EU MDR FAQ

The MDR applies when the product is a medical device, an accessory for a medical device, or an Annex XVI product covered by common specifications. The first check is intended purpose: diagnosis, prevention, monitoring, prediction, prognosis, treatment, alleviation, investigation, replacement, modification, or control of conception can bring a product within the medical device definition.

Do not qualify the product from engineering features alone. Record the manufacturer-stated intended purpose, claims, user instructions, target users, patient population, and the function that creates the medical purpose.

Start with qualification, then classification. MDCG 2019-11 says software must have a medical purpose on its own to qualify as medical device software; simple storage, archiving, communication, lossless compression, or simple search is not enough by itself.

For MDR Rule 11, software that provides information used for diagnostic or therapeutic decisions is generally class IIa, with higher classes where wrong information could cause death, irreversible deterioration, serious deterioration, or surgical intervention. Software that only monitors physiological processes is also generally class IIa, with class IIb for vital parameters where variation could create immediate danger.

A notified body is normally needed for class IIa, IIb, and III devices. Class I devices are generally under the manufacturer's responsibility, but notified-body involvement is required for class I devices placed on the market sterile, with a measuring function, or as reusable surgical instruments for the relevant conformity-assessment aspects.

Choose the notified body by MDR designation scope, device technology, applicable codes, capacity, and certificate route. Do not assume an MDD/AIMDD relationship covers MDR work unless the body is designated for the MDR scope needed.

The clinical evaluation must be planned, continuous, and documented in a clinical evaluation report. It should use enough clinical data to support safety, performance, clinical benefits, claims, intended purpose, and benefit-risk conclusions for the specific device.

Equivalence is not a shortcut unless it is demonstrated against technical, biological, and clinical characteristics. For implantable and class III devices relying on another manufacturer's equivalent device, the MDR requires access to that manufacturer's technical documentation through a contract.

PMCF is part of post-market surveillance and continuously updates the clinical evaluation. The PMCF plan should identify general and specific activities, rationale, limitations, timelines, links to risk management and the CER, and the expected PMCF evaluation report.
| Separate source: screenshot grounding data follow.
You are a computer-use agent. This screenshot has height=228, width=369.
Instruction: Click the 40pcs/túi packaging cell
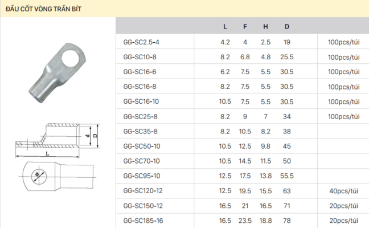(x=343, y=190)
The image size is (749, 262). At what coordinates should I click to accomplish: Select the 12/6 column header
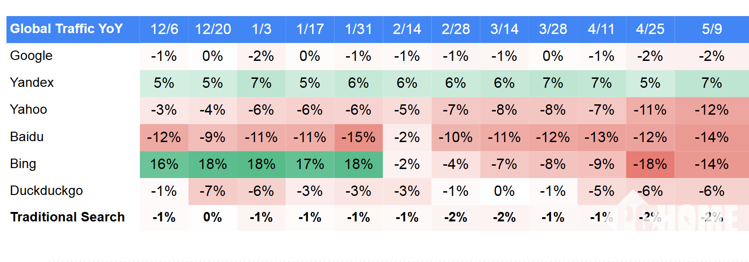(164, 29)
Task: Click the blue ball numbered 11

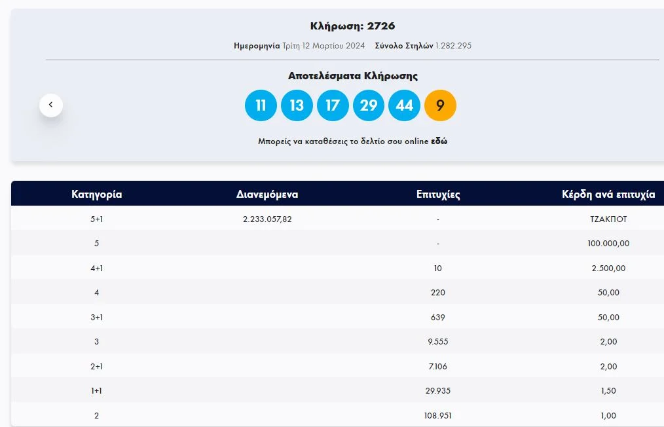Action: [261, 105]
PSUR and SSCP are not the same artifact. The Basic UDI-DI is used across regulatory documentation such as product certificates, declarations of conformity, technical documentation, SSCP, and PSUR to connect device groupings with the same intended purpose, risk class, and essential design and manufacturing characteristics.
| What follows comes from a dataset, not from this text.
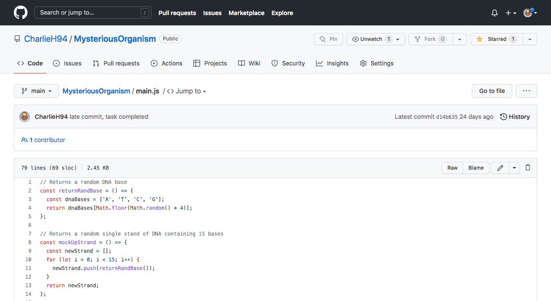Open the Insights tab
551x301 pixels.
(332, 63)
The MDR UDI system is built for traceability. Manufacturers need Basic UDI-DI, UDI-DI, UDI-PI, labelling, documentation, and EUDAMED registration decisions that match device groupings, packaging, configurations, reprocessing status, and role changes.

EUDAMED contains modules for actor registration, UDI/device registration, notified bodies and certificates, clinical investigations and performance studies, vigilance and post-market surveillance, and market surveillance. Grounding data states that the first four modules become mandatory from 28 May 2026.
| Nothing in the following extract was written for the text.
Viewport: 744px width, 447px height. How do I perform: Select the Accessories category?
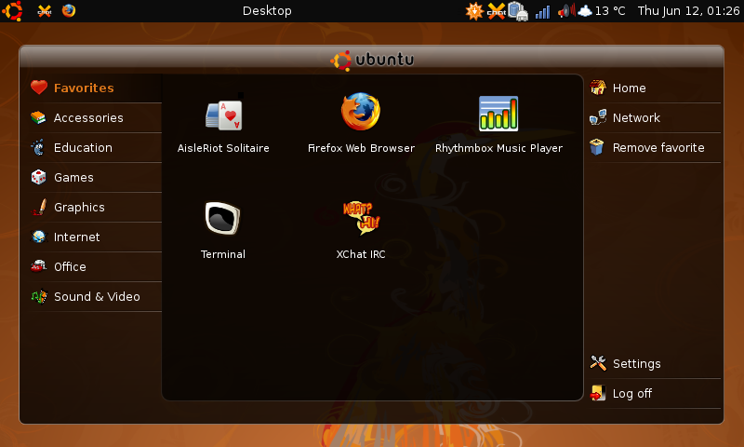tap(88, 118)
Only if the Article 120 transition conditions remain satisfied. Regulation (EU) 2023/607 extended transition periods for eligible legacy devices, but it also ties that benefit to conditions including continued Directive compliance, no significant change in design or intended purpose, MDR PMS/vigilance/registration requirements, a QMS by 26 May 2024, and timely notified-body application and written agreement where required.

MDCG 2020-3 says significance is assessed case by case. If a proposed change concerns design or intended purpose and the applicable flowchart reaches a significant-change outcome, the device cannot rely on the legacy route for that changed design or intended purpose.

For each answer, keep the fact pattern and the regulatory conclusion together. A useful MDR record identifies the device, intended purpose, claims, risk class, software function if relevant, accessory or custom-made rationale, conformity route, notified-body status, clinical evidence basis, UDI/EUDAMED impact, and post-market follow-up.

The record should also say what was not concluded. For example, a software qualification answer does not prove the clinical evidence is sufficient, and a non-significant legacy change assessment does not remove PMS, vigilance, registration, or notified-body surveillance obligations.